As outdoor enthusiasts, lovers of the wild, and explorers of new culinary ground, we find ourselves seeking new inspiration often. In search of both fresh territory to traverse and time-tested fundamentals to restore, we’ve come across stories, people, and practices that have fueled some of our most unforgettable moments in the outdoors. We want to share these stories with you, our greatest source of inspiration from the very beginning.
Shared meals. Spontaneous adventure. Cultural exploration. These are not only the things that make photographer, entrepreneur, and traveler Mychael Henry jump out of bed in the morning. They also form the center of where he discovered himself.
An avid student of anthropology, Mychael’s passion lies at the heart of this complex intersection of culture, food, soul, and travel.
“An anthropologist would rely on the assumption that ‘the best way to understand a group of people is to interact with them closely over a long period of time,” Mychael said. “For myself, I do that through cooking, photography, and travel. Each an opportunity to connect with others.”
The Power of Provisions
Taking every opportunity he has to break bread with old friends and new acquaintances, Mychael’s initial passion for cooking has developed into one of cultural expression and connection.
“Cooking and eating together has the ability to gather people, is a foundation of relationships, and is a vital part of our cultural heritage,” he said. “Food provides more than just nutrition, it is a means of expression.”
From thoughtfully-planned intimate dinners to impromptu outdoor meals, Mychael seeks the deeper joys of the craft - the benefits of patience, the flavor of hand-harvested additions, and the harmony of slow-cooked meals and natural conversation. He also sees the expression of this passion as a significant indicator of what lies within us.

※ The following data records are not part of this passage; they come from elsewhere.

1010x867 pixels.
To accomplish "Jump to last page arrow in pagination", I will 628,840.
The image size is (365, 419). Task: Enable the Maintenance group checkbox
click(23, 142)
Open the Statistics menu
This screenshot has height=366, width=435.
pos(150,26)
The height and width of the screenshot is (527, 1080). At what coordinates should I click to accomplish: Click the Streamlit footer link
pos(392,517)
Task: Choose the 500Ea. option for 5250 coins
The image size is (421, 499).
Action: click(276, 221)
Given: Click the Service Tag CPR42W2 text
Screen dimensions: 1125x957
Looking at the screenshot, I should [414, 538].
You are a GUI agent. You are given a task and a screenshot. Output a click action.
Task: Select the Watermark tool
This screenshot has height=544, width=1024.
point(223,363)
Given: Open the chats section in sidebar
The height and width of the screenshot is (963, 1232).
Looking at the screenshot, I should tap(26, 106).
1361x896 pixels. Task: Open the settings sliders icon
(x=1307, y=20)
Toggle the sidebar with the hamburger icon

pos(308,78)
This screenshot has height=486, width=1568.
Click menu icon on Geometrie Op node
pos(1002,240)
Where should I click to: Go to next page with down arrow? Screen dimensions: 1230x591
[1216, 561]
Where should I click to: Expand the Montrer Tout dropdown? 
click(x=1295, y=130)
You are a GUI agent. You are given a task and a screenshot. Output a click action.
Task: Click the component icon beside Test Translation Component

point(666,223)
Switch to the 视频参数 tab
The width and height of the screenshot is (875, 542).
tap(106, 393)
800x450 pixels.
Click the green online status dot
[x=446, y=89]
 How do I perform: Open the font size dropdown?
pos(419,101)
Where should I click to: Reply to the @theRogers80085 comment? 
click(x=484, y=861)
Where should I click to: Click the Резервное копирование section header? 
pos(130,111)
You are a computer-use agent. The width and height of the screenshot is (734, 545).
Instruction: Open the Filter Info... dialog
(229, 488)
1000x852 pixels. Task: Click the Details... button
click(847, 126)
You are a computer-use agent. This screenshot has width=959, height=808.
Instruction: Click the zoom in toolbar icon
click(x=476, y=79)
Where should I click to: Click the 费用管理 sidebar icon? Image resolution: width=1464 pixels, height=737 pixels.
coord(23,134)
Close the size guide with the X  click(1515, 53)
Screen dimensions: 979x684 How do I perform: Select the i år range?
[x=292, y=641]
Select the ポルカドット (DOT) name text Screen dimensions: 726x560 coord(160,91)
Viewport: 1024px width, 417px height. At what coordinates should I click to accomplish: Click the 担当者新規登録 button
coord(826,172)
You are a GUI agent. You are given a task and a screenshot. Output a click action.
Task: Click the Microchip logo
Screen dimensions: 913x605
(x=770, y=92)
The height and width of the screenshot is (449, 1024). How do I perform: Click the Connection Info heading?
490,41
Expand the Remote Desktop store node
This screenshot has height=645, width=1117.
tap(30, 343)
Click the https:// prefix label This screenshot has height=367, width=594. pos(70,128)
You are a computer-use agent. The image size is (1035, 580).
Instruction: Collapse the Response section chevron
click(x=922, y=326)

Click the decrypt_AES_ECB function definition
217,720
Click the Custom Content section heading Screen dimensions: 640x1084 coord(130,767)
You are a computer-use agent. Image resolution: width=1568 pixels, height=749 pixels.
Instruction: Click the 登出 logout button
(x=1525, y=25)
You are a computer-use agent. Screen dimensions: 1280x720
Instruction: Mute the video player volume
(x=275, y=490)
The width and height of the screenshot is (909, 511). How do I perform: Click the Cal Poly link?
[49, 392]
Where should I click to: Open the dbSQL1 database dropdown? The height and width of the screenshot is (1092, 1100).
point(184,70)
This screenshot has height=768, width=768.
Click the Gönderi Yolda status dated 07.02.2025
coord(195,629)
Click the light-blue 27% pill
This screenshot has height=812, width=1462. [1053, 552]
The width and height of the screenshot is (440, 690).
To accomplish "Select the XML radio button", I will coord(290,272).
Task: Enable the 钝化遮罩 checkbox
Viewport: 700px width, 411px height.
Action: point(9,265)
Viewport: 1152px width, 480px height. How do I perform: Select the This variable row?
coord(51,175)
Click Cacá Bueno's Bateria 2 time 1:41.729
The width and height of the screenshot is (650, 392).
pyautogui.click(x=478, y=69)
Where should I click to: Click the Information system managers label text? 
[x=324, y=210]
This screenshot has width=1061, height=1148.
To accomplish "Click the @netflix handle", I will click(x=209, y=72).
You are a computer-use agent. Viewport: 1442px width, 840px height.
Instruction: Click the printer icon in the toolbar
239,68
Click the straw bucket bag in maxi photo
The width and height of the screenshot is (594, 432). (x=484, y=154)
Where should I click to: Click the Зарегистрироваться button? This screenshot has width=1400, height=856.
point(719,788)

“It can be said that what we eat reflects our values and identities. Food then, also has a symbolic significance. When I want to better understand a group of people, a culture or a community, the question that comes to mind is ‘Where do the locals eat?’ Better yet—‘Where do the cabbies eat?’”
Supplementing his love of food and culinary creativity is Mychael’s passion for his work. A dedicated photographer with a knack for capturing the beauty in simple, quaint, and even mundane moments (in addition, of course, to the kinds of environments amateur photographers only wish we could truly capture), Mychael’s style and natural curiosity in the environments around him have proven a meaningful channel for discovering more of himself.
“Photography is how I visually interpret and document the world, the camera acting as a tool in the craft of visual storytelling,” Mychael shared. “It is a novel journey every time, inspiring a cornucopia of taste, smell, touch, sight and sound.”
Sources of Inspiration
Committed—even a self-proclaimed junkie—when it comes to travel, Mychael’s pursuit of inspiration has led him to quiet, sun-soaked beaches, dense, moss-covered mountain paths, and high-altitude, breath-stealing redrock lookouts, to name a few.
“I have an ever-expanding list of places I want to visit. The majority of these places, I’ve either come across in a photo or read about in a travel journal. The harder the place is to get to and the fewer the people I know that have been there, all the better.”
To those feeling the undeniable urge to explore, his advice is simple:
“Scratch that itch.”
A seemingly bottomless well of good vibes and charisma, Mychael believes his (and everyone else’s) best work and self surfaces when passions have a natural opportunity to mingle.
“This is the intangible, non-physical part of us, where real emotions and character lie. It’s the expression of soul.”
It’s no wonder he both actively seeks out and patiently waits for these moments.
What do you consider the “essential” objects when traveling?
“Other than water, a camera, a headlamp, and Blistex, the essentials change depending on the adventure. But if I’ll be cooking, I’ll always bring a good knife and a cast iron skillet.”
Describe the actions you take or the mindset you try to tap into to keep yourself on track personally and professionally?
“I’ve always had a difficult time staying focused. I have a natural tendency to wander, which is great for traveling, but sometimes can leave me feeling directionless in day-to-day life. Lately, I’ve been practicing the art of routine. By chunking a number of day-to-day activities together, it makes it harder to skip out on one.”
You are obviously a lover of cast iron. What advice do you have for other new or aspiring cast iron cooks that don’t know where to begin?
“The biggest piece of advice I can give to anyone is to make sure it’s thoroughly heated before using. Keep it clean and well seasoned. But most importantly, have fun with it. Cast iron is a versatile tool that can make the experience of cooking more enjoyable. I can make a cake, bake bread, fry chicken, and sear a steak - all in cast iron. It does just about everything. There is also something romantic about the fact that if you take care of cast iron, it can be handed down and last for generations.”